# INSTRUCTIONS TO FOLLOW
Give the lines again exactly as they appear, beginning at the one with "Task: Open 写真検索 menu item" and ending at the last line of the records.

# PROVIDED DATA

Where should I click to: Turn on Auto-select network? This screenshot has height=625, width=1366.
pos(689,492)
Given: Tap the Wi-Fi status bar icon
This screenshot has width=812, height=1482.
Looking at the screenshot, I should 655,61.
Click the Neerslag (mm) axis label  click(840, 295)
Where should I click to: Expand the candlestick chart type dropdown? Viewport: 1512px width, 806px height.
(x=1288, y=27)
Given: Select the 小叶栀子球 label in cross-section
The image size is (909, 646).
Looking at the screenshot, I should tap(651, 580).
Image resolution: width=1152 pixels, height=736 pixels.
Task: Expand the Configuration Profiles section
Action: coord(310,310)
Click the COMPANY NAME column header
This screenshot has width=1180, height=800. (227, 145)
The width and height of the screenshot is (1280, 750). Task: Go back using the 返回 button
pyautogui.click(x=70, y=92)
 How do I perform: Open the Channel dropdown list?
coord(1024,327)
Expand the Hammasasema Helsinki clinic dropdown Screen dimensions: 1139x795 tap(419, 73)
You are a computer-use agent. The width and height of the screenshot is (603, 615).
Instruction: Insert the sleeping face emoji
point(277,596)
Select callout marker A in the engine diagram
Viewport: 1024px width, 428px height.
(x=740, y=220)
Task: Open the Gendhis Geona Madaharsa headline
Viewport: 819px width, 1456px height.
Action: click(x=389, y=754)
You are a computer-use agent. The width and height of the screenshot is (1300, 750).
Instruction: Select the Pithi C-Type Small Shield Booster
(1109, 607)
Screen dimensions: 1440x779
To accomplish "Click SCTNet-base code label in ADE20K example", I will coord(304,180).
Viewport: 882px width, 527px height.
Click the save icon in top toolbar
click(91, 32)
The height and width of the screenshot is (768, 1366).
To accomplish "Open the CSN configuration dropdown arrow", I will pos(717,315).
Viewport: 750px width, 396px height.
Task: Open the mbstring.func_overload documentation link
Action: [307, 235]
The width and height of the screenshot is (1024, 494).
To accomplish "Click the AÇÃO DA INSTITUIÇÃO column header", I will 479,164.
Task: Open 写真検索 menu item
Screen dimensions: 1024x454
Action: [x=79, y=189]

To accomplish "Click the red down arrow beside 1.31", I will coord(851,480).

# RESULT OF THE EXERCISE
Task: Open 写真検索 menu item
Screen dimensions: 1024x454
Action: [x=79, y=189]

To accomplish "Click the red down arrow beside 1.31", I will coord(851,480).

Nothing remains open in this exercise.